Я упомянул об этом случае потому, что юному Катону – тогда ему было двадцать три – впоследствии предстояло сыграть немалую роль в судьбе Цицерона и гибели республики. Однако в то время о таком никто и помыслить не мог. Выглядел он как обитатель сумасшедшего дома. Закончив свою речь, Катон двинулся вперед – с безумными, ничего не видящими глазами – и наткнулся на меня. Мне запомнились звериный запах, исходивший от него, мокрые, спутанные волосы и пятна пота под мышками – каждое величиной с тарелку. Однако он добился своей цели, и колонна, которую он пылко защищал, стояла на своем месте еще много лет – столько же, сколько само здание.
Однако вернусь к своей истории. Как я уже говорил, в целом трибуны являли собой жалкое зрелище, но один из них был даровитым и деятельным. Звали его Лоллий Паликан. Гордый человек, он, однако, был низкого происхождения, родившись, как и Помпей Великий, на северо-востоке Италии. Все были убеждены, что по возвращении из Испании Помпей использует свое влияние для того, чтобы сделать земляка претором, и несказанно удивились, когда Паликан решил избираться в трибуны. Однако в то утро он выглядел вполне довольным, сидя рядом с другими новоиспеченными трибунами. Выборы состоялись в десятый день декабря, и они еще не совсем освоились с новой должностью.

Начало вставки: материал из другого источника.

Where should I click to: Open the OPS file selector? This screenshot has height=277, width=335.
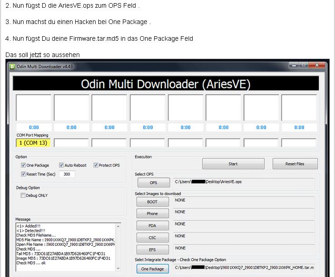tap(153, 183)
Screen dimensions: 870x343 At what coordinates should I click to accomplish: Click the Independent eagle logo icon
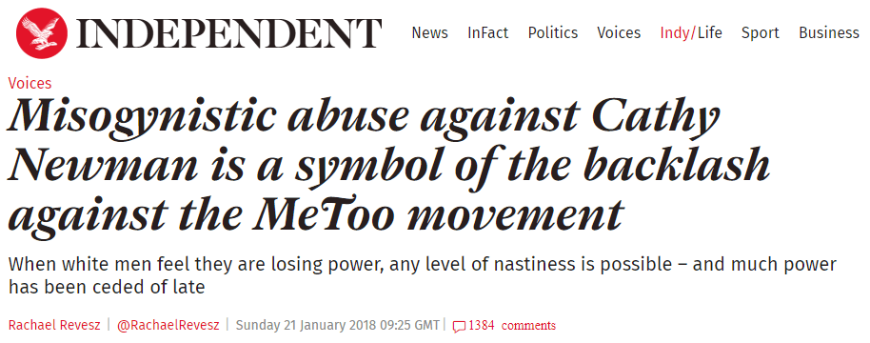coord(42,34)
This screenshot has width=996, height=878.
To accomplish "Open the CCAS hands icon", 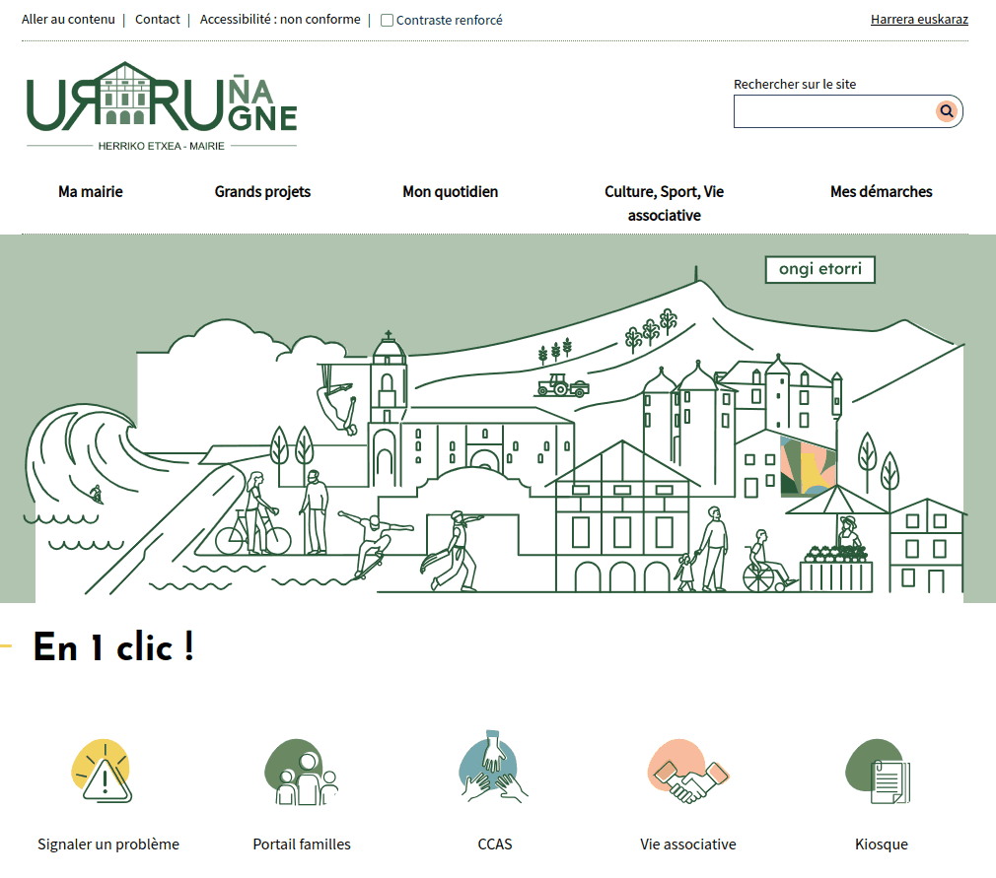I will point(495,769).
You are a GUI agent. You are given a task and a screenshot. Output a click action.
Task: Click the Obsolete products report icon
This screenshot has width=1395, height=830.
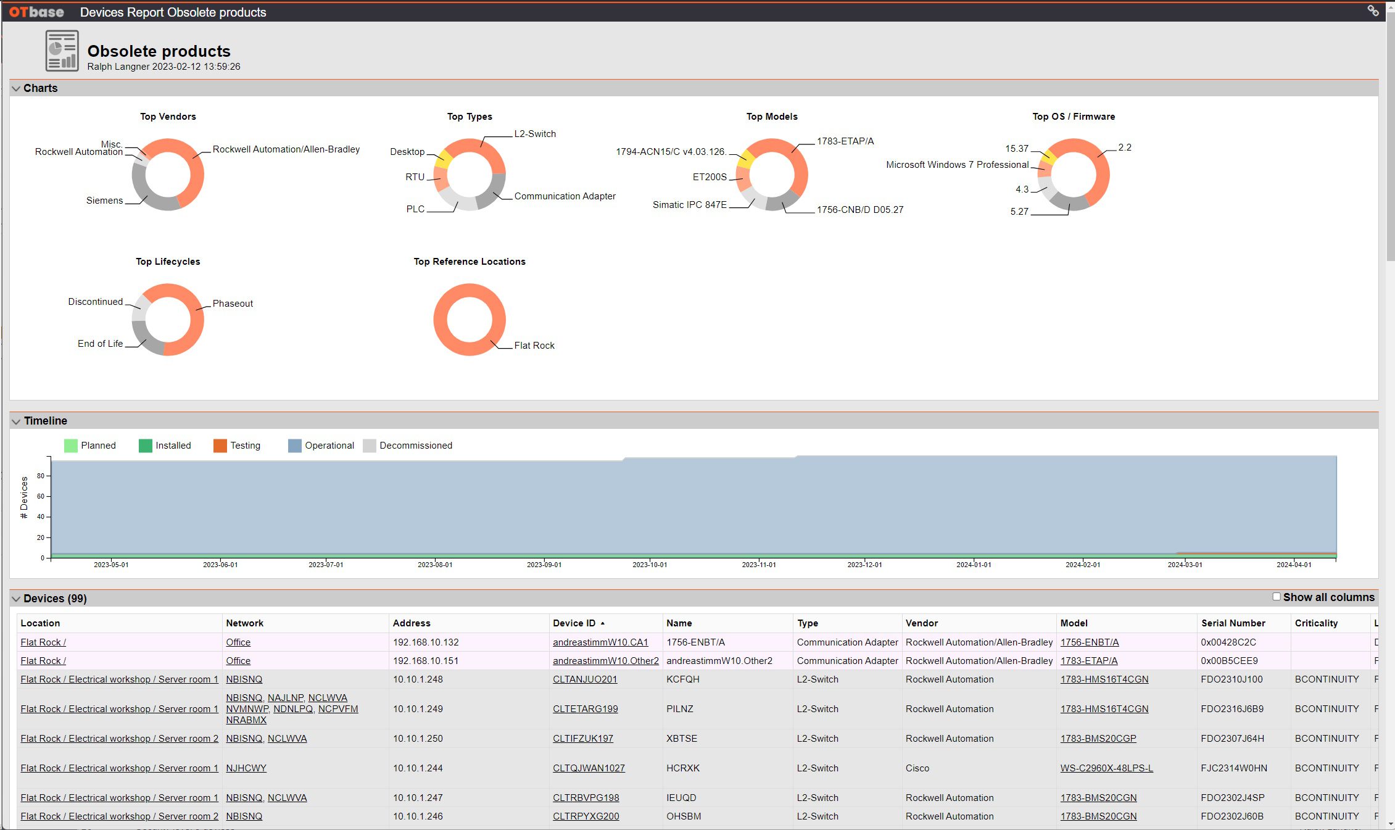tap(62, 51)
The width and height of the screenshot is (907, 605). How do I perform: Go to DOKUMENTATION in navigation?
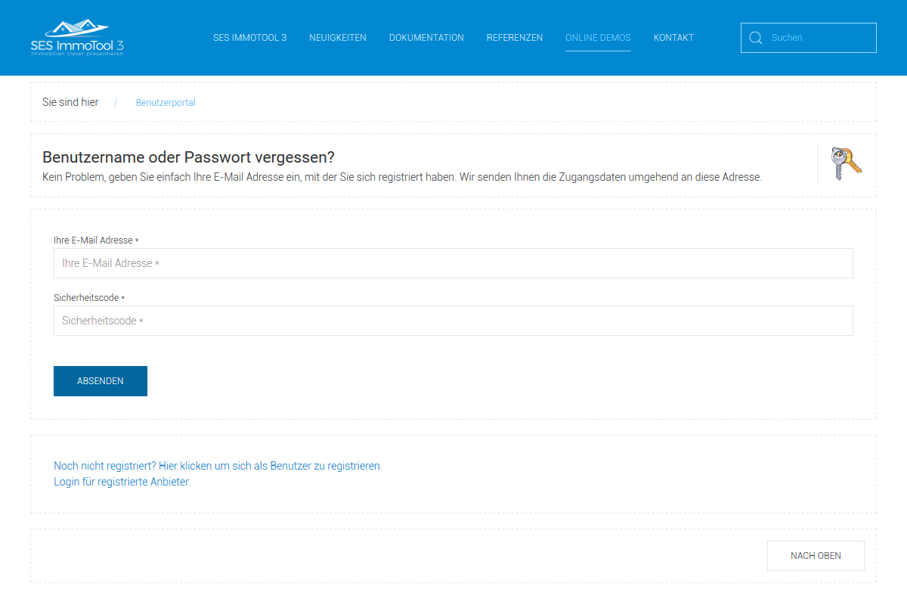click(x=426, y=38)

– Цицерон! – радостно воскликнул Лоллий, завидев нас. – А я все жду, когда ты появишься!
Паликан сообщил, что до него уже дошла весть о случившемся в Сиракузах и он сам хотел поговорить о Верресе. Однако ему хотелось бы побеседовать с Цицероном наедине, поскольку на карту, таинственно сообщил он, поставлено гораздо больше, нежели судьба одного несчастного. Лоллий предложил встретиться через час в его доме на Авентинском холме. Цицерон согласился, и трибун тут же велел одному из своих подчиненных проводить нас туда. Сам он собирался идти один.

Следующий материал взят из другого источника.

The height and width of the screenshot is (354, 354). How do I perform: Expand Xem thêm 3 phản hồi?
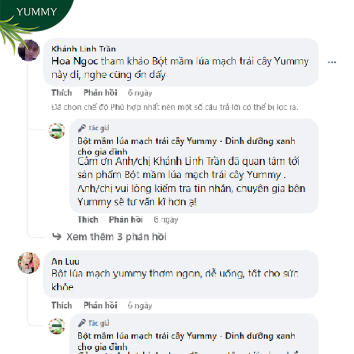[116, 237]
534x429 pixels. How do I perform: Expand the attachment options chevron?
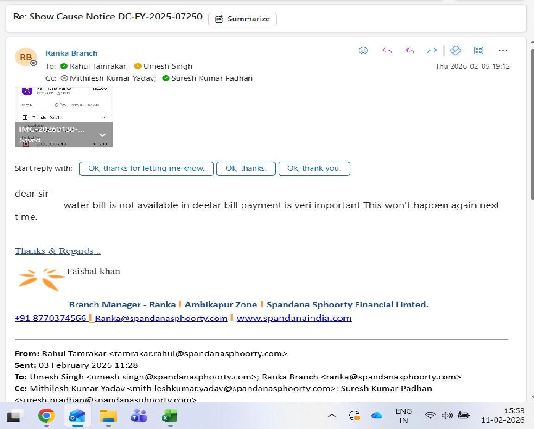(x=102, y=135)
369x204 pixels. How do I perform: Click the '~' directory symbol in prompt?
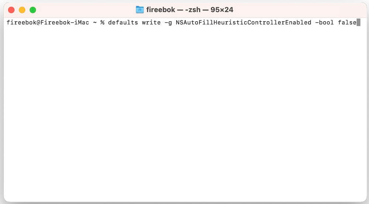pos(95,23)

Дом Лоллия, расположенный у Лавернских ворот, прямо за городской стеной, оказался суровым и непритязательным. Больше всего мне запомнился огромный бюст Помпея, облаченного в шлем и доспехи Александра Македонского. Он стоял в атриуме и подавлял своими размерами.
– Да, – проговорил Цицерон, как следует осмотрев бюст, – неплохо, если захочешь отдохнуть от «Трех граций».
То была одна из его едких шуточек, которые разлетались по городу и безошибочно находили свою жертву. К счастью, на сей раз его не услышал никто, кроме меня. Воспользовавшись удобным случаем, я сказал хозяину, как письмоводитель консула отнесся к байке о Геллии, пытавшемся помирить философов. Цицерон сделал вид, что до смерти напуган, и пообещал впредь быть осторожнее. «Люди, – заявил он, – любят, когда публичные деятели скучны до зевоты. Я стану таким же». Не знаю, говорил ли он всерьез, но даже если так, Цицерону никогда не удавалось быть скучным.
– Ты произнес великолепную речь на прошлой неделе, – с порога заявил Паликан. – У тебя в сердце горит настоящий огонь, поверь мне! Но эти ублюдки-аристократы втоптали тебя в грязь. Что ты намерен делать дальше?
Вот так он говорил: грубые слова, грубый выговор. Неудивительно, что аристократам приходилось туго, когда они вступали с ним в спор.
Я открыл коробку, вручил Цицерону документы, и он вкратце рассказал Лоллию, что случилось со Стением. Закончив, он спросил, есть ли надежда заручиться поддержкой трибунов.